Noninvasive approach to liver examination
For patients with chronic liver disease, an exam with a magnetic resonance elastography (MRE) device can replace a traditional biopsy. This device translates sound waves into images that help detect liver tumors and tissue damage.
Quicker MRI for pediatrics
Children often cannot lie still for the length of time needed to conduct an MRI, and thus require anesthesia for the test. With National Institute of Biomedical Imaging and Bioengineering funding, researchers are developing a pediatric coil that permits faster imaging for a quicker examination.
Use of color to identify microfractures
Research is underway to expand the limitations of conventional X‑ray imaging to see microfractures in bones. The process involves use of nanoparticles that contain hafnium. These particles attach to a tiny crack in a bone, and the hafnium allows a clear image to appear with color identifying where the microcrack is located.
Low-cost, accessible digital X‑ray devices
More companies are securing funding to make medical imaging available worldwide. Digital X‑ray devices are an affordable way to provide diagnostics in places where imaging costs have been prohibitive.
Breast CT scanner
A CT scanner dedicated for breast cancer screening may be the better option for certain high-risk individuals. Breast CT scanning reduces radiation to the chest, doesn’t require painful breast compression and may render more accurate 3D imaging.

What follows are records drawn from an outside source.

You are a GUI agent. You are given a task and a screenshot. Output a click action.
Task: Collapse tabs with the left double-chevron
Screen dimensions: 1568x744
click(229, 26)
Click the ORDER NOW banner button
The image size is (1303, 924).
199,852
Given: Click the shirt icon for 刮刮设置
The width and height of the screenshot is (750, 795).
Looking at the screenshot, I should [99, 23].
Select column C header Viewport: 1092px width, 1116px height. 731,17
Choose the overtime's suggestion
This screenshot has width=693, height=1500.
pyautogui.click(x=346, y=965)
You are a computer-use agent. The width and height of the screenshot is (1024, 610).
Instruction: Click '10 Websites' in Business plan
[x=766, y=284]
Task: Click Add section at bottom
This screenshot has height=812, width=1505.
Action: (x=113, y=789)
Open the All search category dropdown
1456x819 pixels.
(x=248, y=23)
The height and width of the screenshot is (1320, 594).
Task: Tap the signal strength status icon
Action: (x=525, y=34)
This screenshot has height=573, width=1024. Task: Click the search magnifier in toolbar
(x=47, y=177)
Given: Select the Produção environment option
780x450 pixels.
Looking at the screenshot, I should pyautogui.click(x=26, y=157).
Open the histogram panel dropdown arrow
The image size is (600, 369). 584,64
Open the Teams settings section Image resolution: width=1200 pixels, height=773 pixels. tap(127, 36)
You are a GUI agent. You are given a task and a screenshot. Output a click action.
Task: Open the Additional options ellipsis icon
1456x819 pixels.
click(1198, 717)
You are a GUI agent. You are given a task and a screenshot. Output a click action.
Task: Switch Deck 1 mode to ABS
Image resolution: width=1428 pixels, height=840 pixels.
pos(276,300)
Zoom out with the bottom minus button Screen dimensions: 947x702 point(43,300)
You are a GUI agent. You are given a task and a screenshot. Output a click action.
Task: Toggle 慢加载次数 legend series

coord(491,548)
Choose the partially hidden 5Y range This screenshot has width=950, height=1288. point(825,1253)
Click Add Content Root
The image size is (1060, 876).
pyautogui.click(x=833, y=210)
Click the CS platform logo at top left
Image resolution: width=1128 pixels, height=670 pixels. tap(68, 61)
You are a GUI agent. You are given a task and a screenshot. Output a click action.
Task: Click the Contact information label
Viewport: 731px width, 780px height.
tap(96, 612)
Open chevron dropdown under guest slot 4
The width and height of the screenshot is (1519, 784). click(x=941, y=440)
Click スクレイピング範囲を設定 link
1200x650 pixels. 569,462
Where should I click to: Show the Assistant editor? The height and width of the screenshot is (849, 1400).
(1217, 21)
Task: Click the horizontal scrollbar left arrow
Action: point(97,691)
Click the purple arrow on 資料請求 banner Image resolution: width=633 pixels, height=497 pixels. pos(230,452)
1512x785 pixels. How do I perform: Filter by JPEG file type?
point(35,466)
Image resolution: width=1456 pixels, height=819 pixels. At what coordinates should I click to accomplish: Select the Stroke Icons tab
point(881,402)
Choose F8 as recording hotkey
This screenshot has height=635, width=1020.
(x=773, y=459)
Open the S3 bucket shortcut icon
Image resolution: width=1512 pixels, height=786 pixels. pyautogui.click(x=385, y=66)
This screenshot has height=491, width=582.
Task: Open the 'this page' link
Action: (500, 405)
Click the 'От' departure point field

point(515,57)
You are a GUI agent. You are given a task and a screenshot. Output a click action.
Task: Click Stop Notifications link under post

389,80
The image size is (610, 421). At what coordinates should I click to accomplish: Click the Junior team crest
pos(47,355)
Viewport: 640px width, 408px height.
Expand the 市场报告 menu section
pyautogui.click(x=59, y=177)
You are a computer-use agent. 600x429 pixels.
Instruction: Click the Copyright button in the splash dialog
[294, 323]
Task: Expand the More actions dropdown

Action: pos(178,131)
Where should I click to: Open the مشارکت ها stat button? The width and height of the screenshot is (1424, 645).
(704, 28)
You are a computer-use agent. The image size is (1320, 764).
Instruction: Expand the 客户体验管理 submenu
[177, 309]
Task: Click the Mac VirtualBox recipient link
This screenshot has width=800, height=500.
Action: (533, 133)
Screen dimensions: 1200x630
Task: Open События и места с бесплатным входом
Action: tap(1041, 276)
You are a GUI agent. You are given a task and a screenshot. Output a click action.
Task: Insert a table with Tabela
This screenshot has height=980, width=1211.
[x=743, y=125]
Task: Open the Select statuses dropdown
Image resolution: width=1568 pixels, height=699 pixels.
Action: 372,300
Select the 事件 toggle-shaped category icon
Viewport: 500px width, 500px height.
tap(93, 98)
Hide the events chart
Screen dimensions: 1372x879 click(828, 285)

Combination PET-CT scan for cancer diagnosis
Use of a PET-CT scan could provide better imaging than a traditional scan to help detect cancer in patients. Recent studies show that combined PET-CT imaging could aid in diagnosis, including a randomized controlled trial that found the scan provided more accurate imaging for prostate cancer patients.
Artificial intelligence (AI) uses self-learning methods that can provide reliable diagnosis and reduce physician workload. AI intelligence used in breast ultrasounds could help distinguish between cancerous and noncancerous tumors and predict predict tumor, node, metastasis (TNM) classification.
Handheld ultrasound scanner
Capacitive micromachined ultrasonic transducer technology has led to the creation of small, clinical ultrasound devices, making ultrasounds quickly accessible to the public.